Duplicate the entries below word for word, from the line that contains "Select the dimension value 98" through the line that contains "pos(320,140)", with both of those lines included.
"""
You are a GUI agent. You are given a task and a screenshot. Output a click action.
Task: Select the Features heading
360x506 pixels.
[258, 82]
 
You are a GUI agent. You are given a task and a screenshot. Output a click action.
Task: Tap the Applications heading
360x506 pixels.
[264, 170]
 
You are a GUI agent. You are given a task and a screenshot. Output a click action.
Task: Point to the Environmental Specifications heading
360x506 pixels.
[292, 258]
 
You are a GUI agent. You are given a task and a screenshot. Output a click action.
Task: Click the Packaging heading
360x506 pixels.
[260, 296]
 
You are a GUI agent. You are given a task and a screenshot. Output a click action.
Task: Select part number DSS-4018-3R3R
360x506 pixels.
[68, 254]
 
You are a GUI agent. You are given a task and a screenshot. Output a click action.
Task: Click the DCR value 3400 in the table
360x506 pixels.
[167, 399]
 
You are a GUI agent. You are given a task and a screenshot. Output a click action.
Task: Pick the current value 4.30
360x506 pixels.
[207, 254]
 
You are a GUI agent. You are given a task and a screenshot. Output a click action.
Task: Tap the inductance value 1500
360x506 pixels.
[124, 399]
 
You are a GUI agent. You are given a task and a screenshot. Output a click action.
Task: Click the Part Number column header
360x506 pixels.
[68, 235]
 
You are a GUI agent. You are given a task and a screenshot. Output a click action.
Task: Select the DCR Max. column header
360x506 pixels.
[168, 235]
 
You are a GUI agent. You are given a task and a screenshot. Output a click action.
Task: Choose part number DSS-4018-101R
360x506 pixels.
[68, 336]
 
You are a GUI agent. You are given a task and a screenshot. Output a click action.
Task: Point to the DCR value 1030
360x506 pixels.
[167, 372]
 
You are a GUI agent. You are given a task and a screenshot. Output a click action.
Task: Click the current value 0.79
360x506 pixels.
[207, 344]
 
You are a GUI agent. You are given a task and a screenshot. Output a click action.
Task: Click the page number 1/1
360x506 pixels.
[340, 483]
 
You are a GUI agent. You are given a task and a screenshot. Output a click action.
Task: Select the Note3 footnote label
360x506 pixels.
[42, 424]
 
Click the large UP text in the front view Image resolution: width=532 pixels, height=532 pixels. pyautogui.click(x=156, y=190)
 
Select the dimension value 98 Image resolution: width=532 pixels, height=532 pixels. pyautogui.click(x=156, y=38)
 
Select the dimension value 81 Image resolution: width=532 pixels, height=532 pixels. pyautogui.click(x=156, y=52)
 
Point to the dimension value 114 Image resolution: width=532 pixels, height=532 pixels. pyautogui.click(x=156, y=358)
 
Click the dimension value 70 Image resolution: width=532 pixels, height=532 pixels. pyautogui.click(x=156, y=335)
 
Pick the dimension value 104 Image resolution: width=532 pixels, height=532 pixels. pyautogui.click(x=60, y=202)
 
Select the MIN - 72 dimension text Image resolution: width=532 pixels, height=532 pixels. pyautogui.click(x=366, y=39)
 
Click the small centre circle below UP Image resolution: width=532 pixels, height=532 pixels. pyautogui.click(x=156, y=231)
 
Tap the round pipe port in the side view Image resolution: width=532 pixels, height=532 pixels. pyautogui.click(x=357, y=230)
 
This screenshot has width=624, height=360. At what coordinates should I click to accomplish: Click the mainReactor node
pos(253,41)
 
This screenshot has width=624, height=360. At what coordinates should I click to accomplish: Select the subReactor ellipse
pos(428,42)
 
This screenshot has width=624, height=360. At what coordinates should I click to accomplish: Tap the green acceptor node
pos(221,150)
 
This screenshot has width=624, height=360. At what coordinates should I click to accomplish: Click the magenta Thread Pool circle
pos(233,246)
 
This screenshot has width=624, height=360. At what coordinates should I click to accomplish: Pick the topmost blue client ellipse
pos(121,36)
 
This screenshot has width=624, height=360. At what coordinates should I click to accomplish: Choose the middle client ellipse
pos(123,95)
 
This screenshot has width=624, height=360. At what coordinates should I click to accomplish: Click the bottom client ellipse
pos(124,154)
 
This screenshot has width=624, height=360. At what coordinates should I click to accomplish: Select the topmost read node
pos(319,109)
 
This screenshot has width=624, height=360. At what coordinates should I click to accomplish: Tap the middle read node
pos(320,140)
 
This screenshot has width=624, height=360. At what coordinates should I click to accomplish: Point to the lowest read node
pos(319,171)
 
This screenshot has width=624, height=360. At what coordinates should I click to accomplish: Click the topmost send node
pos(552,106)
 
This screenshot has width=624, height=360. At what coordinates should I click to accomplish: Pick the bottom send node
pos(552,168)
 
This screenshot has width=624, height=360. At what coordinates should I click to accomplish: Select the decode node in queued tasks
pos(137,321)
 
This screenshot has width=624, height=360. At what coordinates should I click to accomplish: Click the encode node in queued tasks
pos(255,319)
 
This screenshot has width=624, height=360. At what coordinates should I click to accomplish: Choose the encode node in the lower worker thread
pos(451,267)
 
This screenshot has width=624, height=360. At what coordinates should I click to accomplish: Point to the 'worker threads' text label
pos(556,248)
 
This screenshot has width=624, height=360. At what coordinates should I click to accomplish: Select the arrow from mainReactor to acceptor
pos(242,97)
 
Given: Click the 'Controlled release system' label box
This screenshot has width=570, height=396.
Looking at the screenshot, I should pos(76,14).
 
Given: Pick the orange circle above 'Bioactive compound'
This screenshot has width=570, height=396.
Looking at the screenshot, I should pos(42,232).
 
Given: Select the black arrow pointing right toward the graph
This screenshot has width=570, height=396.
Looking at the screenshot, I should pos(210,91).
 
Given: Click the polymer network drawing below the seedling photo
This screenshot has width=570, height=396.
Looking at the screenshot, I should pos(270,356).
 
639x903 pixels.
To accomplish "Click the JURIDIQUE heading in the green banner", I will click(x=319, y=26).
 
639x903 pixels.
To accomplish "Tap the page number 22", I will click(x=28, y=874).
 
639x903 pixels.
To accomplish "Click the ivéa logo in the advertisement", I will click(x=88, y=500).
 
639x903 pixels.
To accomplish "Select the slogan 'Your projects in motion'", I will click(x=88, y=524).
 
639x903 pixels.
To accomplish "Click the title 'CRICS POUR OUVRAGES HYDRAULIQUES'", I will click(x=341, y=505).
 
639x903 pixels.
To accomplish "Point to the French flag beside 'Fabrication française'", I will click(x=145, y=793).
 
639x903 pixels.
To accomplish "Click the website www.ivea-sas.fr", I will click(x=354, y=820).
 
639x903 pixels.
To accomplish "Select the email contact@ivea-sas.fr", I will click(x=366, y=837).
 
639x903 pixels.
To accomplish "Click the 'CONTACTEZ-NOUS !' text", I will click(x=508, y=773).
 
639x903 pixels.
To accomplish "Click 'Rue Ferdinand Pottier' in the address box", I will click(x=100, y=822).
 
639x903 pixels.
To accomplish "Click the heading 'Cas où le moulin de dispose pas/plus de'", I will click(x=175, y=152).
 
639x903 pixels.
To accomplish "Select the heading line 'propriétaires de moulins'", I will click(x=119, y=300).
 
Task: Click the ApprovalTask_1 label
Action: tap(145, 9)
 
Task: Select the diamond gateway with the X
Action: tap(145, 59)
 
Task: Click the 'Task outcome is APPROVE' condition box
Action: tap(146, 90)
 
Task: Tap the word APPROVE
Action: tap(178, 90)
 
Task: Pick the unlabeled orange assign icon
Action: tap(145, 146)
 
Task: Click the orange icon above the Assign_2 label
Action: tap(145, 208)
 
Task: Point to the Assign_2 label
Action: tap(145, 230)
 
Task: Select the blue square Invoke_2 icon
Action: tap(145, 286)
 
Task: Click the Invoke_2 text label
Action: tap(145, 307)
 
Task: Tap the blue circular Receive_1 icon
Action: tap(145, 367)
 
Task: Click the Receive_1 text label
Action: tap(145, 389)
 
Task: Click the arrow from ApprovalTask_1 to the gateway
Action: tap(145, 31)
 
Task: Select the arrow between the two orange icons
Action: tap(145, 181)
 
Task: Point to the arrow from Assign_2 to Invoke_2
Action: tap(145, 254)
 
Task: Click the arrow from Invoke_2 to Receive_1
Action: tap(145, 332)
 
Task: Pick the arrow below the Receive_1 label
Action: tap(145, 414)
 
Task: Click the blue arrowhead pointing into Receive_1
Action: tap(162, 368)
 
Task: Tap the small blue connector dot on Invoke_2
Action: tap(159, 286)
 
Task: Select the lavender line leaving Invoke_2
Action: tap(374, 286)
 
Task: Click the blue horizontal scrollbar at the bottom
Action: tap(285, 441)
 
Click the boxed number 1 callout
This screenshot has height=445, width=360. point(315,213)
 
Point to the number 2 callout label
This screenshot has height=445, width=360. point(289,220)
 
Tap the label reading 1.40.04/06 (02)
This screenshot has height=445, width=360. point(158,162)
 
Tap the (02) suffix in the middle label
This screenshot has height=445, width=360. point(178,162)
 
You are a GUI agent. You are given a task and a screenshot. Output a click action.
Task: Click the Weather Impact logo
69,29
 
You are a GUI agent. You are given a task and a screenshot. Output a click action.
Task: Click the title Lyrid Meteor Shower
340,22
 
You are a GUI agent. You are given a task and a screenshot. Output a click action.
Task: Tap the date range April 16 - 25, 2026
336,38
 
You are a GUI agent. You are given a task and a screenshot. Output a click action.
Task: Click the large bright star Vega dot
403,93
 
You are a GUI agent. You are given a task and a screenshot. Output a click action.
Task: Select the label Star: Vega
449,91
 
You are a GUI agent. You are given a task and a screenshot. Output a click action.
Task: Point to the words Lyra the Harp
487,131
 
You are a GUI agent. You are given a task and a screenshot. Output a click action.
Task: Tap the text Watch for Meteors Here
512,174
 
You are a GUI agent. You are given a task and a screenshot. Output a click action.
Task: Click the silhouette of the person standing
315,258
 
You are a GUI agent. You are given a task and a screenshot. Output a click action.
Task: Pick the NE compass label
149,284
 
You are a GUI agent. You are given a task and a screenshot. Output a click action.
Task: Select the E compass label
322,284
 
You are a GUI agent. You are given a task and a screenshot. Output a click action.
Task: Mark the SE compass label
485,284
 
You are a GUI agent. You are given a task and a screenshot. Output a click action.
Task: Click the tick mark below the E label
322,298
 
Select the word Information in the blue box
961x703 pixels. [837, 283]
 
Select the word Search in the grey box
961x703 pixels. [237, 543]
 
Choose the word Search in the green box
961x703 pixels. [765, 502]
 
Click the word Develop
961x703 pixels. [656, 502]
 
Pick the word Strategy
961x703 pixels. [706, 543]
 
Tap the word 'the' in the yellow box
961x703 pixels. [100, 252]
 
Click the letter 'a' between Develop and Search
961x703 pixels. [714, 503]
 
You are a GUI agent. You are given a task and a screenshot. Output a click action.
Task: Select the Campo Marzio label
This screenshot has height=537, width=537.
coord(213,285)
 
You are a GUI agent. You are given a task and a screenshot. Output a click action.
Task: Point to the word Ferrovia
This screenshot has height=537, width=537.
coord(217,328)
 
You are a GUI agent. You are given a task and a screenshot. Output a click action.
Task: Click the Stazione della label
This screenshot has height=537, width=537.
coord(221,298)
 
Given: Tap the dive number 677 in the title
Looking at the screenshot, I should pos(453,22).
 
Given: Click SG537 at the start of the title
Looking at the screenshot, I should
"""
• Task solution:
Select the dimension value 98 Image resolution: width=532 pixels, height=532 pixels. pyautogui.click(x=156, y=38)
 
Select the dimension value 81 Image resolution: width=532 pixels, height=532 pixels. pyautogui.click(x=156, y=52)
 
Point to the dimension value 114 Image resolution: width=532 pixels, height=532 pixels. pyautogui.click(x=156, y=358)
 
Click the dimension value 70 Image resolution: width=532 pixels, height=532 pixels. pyautogui.click(x=156, y=335)
 
Pick the dimension value 104 Image resolution: width=532 pixels, height=532 pixels. pyautogui.click(x=60, y=202)
 
Select the MIN - 72 dimension text Image resolution: width=532 pixels, height=532 pixels. pyautogui.click(x=366, y=39)
 
Click the small centre circle below UP Image resolution: width=532 pixels, height=532 pixels. pyautogui.click(x=156, y=231)
 
Tap the round pipe port in the side view Image resolution: width=532 pixels, height=532 pixels. pyautogui.click(x=357, y=230)
 
This screenshot has width=624, height=360. At what coordinates should I click to accomplish: Click the mainReactor node
pos(253,41)
 
This screenshot has width=624, height=360. At what coordinates should I click to accomplish: Select the subReactor ellipse
pos(428,42)
 
This screenshot has width=624, height=360. At what coordinates should I click to accomplish: Tap the green acceptor node
pos(221,150)
 
This screenshot has width=624, height=360. At what coordinates should I click to accomplish: Click the magenta Thread Pool circle
pos(233,246)
 
This screenshot has width=624, height=360. At what coordinates should I click to accomplish: Pick the topmost blue client ellipse
pos(121,36)
 
This screenshot has width=624, height=360. At what coordinates should I click to accomplish: Choose the middle client ellipse
pos(123,95)
 
This screenshot has width=624, height=360. At what coordinates should I click to accomplish: Click the bottom client ellipse
pos(124,154)
 
This screenshot has width=624, height=360. At what coordinates should I click to accomplish: Select the topmost read node
pos(319,109)
 
This screenshot has width=624, height=360. At what coordinates should I click to accomplish: Tap the middle read node
pos(320,140)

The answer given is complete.